Prisoner's Dilemma with hBayesDM


I am trying to use hBayesDM to model a Prisoner’s Dilemma task.

This is a simple task with 2 choices (Cooperate or Defect) and 4 outcomes (gaining 0, 1, 2 or 3 points).

I have modeled this task using the VBA Toolbox with complex models using multiple learning rates, tit-for-tat components, etc.

I am trying to run the most simple RW model of this task with just a single learning rate. For this, I based my model on the 2-armed bandit model, which is the most similar as it also only has 2 choices (however, the outcomes are -1 or 1).
I didn’t really change much from the original model, as I am completely new to Stan. I was hoping someone could give some pointers to arrive at my desired model.
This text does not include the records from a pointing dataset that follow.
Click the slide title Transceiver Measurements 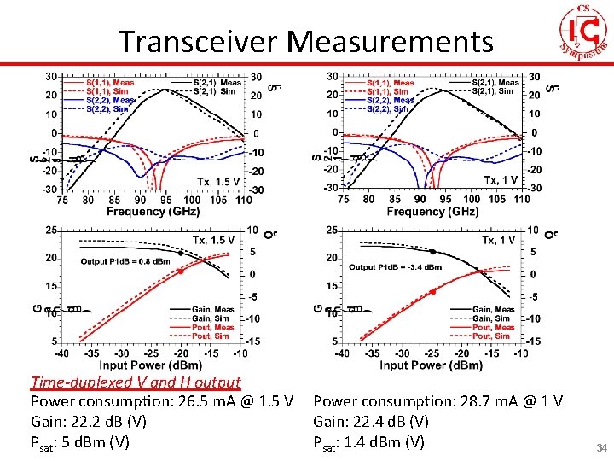pyautogui.click(x=305, y=41)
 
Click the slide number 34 pyautogui.click(x=600, y=447)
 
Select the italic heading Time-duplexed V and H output pyautogui.click(x=136, y=382)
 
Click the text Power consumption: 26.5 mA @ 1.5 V pyautogui.click(x=162, y=401)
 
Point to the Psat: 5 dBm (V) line pyautogui.click(x=80, y=442)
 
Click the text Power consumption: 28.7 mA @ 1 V pyautogui.click(x=437, y=401)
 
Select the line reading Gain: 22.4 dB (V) pyautogui.click(x=371, y=422)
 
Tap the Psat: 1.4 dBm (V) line pyautogui.click(x=368, y=442)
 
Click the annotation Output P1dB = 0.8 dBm pyautogui.click(x=125, y=261)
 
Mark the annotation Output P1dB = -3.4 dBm pyautogui.click(x=395, y=267)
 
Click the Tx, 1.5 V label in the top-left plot pyautogui.click(x=217, y=181)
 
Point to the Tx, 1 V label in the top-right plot pyautogui.click(x=501, y=179)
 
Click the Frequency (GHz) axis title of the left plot pyautogui.click(x=148, y=211)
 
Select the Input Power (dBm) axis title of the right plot pyautogui.click(x=431, y=365)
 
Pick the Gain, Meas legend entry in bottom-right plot pyautogui.click(x=495, y=310)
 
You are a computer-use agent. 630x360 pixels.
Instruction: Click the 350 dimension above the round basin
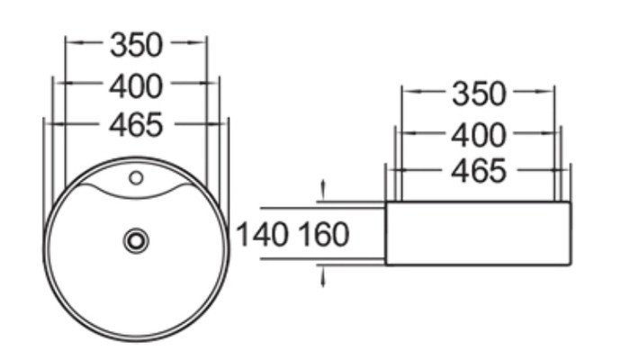[x=137, y=45]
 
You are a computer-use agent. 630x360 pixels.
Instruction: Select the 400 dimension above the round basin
[x=136, y=86]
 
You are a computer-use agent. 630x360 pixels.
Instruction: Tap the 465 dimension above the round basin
[x=136, y=124]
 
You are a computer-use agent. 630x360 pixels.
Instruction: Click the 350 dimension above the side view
[x=479, y=94]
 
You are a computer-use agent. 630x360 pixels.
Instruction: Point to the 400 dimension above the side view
[x=479, y=135]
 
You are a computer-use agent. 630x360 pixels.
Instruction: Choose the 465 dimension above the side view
[x=479, y=171]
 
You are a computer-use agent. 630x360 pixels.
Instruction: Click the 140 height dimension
[x=263, y=234]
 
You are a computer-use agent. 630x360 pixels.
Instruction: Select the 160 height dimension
[x=324, y=234]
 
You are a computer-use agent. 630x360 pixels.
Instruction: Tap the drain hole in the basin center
[x=136, y=241]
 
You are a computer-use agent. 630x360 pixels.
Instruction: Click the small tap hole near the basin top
[x=136, y=177]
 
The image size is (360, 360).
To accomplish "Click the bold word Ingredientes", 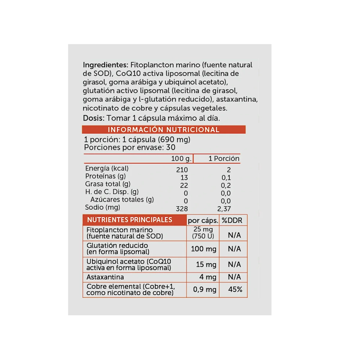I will (105, 65).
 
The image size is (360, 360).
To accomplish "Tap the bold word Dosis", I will (93, 118).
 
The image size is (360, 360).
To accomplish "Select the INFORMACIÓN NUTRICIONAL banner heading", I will (164, 130).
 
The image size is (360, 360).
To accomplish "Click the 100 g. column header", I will (181, 158).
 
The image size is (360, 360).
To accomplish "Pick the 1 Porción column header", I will (224, 158).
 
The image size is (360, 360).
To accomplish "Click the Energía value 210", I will (182, 170).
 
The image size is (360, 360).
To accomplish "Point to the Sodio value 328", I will (182, 209).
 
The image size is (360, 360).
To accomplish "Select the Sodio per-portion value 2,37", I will (224, 209).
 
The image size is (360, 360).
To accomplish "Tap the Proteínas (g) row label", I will (105, 176).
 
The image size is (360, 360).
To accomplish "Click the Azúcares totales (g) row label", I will (122, 200).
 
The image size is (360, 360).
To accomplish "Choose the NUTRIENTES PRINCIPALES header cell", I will (130, 220).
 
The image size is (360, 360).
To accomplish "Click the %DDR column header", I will (232, 220).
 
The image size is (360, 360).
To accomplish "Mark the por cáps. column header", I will (203, 220).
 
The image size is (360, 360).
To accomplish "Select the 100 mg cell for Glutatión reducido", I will (203, 249).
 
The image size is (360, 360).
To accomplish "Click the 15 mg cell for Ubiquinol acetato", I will (206, 265).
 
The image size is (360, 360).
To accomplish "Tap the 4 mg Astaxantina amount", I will (208, 277).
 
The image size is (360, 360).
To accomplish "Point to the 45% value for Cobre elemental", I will (235, 290).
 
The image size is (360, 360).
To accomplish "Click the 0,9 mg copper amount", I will (205, 290).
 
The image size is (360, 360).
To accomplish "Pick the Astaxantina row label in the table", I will (105, 277).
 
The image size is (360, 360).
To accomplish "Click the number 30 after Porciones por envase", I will (171, 147).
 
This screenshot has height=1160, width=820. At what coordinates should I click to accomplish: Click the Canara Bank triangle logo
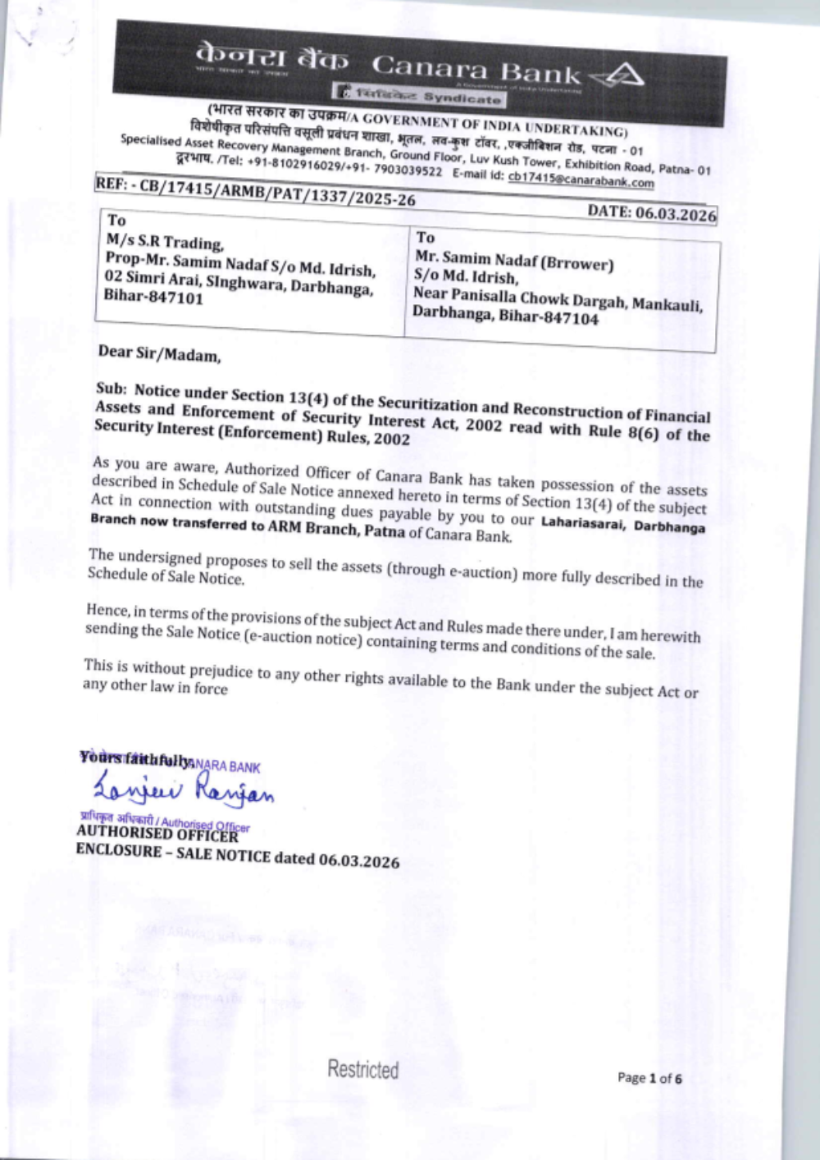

Below is the code I have used. My data is just three columns (Subject, Choice, Outcome). Currently, this runs, and the model fits, but when I try to plot any outcomes I get this error:

Traceback (most recent call last):
  File "<stdin>", line 1, in <module>
  File "/mnt/d/Downloads/hBayesDM/Python/hbayesdm/", line 62, in print_fit
    dataset_dict = {
  File "/mnt/d/Downloads/hBayesDM/Python/hbayesdm/", line 64, in <dictcomp>
    az.from_pystan(, log_likelihood='log_lik')
  File "/home/vasco/anaconda3/envs/npai_python37/lib/python3.8/site-packages/arviz/data/", line 944, in from_pystan
    return PyStanConverter(
  File "/home/vasco/anaconda3/envs/npai_python37/lib/python3.8/site-packages/arviz/data/", line 268, in to_inference_data
    "posterior": self.posterior_to_xarray(),
  File "/home/vasco/anaconda3/envs/npai_python37/lib/python3.8/site-packages/arviz/data/", line 46, in wrapped
    return func(cls, *args, **kwargs)
  File "/home/vasco/anaconda3/envs/npai_python37/lib/python3.8/site-packages/arviz/data/", line 86, in posterior_to_xarray
    data, data_warmup = get_draws(posterior, ignore=ignore, warmup=self.save_warmup)
  File "/home/vasco/anaconda3/envs/npai_python37/lib/python3.8/site-packages/arviz/data/", line 617, in get_draws
    ary[ary_slice] = pyholder.chains[key][-ndraw:]
ValueError: could not broadcast input array from shape (1000) into shape (0)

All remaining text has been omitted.